• MATERIAL FOR THIS EXERCISE:
▼

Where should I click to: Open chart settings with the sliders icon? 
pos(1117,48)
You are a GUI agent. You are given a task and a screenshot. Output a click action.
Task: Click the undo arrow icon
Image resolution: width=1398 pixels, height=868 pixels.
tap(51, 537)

▲

• EXERCISE AIM:
Once you have read the records, repeat them all exactly.

• ANSWER TO THIS TASK:
Where should I click to: Open chart settings with the sliders icon? 
pos(1117,48)
You are a GUI agent. You are given a task and a screenshot. Output a click action.
Task: Click the undo arrow icon
Image resolution: width=1398 pixels, height=868 pixels.
tap(51, 537)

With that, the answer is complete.